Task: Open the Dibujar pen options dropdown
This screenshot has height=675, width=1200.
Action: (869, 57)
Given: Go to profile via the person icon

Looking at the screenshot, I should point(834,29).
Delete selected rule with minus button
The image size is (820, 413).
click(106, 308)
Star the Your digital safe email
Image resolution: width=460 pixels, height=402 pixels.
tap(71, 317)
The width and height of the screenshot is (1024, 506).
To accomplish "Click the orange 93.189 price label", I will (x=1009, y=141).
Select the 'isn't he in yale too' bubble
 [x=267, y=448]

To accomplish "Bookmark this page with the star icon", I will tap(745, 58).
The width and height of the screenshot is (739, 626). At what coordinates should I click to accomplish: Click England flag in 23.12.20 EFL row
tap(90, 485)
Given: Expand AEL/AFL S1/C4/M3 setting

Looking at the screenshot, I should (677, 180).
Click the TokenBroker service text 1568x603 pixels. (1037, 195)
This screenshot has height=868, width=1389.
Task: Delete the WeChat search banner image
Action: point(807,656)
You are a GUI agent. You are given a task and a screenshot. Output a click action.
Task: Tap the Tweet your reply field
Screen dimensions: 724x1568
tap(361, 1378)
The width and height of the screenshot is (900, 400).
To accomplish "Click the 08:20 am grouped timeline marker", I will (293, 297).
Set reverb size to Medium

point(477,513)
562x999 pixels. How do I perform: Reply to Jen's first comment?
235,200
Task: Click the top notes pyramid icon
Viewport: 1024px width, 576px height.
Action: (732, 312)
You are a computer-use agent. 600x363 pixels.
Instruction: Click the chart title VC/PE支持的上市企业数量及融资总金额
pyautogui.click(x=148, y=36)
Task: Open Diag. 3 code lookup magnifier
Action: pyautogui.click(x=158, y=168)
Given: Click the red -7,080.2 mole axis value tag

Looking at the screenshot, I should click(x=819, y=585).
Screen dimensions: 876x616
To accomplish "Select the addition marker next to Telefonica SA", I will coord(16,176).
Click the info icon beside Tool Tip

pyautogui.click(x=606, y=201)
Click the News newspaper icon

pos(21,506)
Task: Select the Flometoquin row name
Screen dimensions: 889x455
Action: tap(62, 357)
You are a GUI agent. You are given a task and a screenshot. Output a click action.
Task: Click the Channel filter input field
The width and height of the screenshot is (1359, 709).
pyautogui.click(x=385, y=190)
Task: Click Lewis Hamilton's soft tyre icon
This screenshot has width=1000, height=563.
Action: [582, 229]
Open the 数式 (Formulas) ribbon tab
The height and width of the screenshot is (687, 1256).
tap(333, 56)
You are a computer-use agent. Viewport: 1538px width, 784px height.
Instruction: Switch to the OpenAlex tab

-----

- **Your goal**
Copy all lines of the material above where the string "computer" occurs.

- **Output of the task**
You are a computer-use agent. 600x363 pixels.
You are a computer-use agent. Viewport: 1538px width, 784px height.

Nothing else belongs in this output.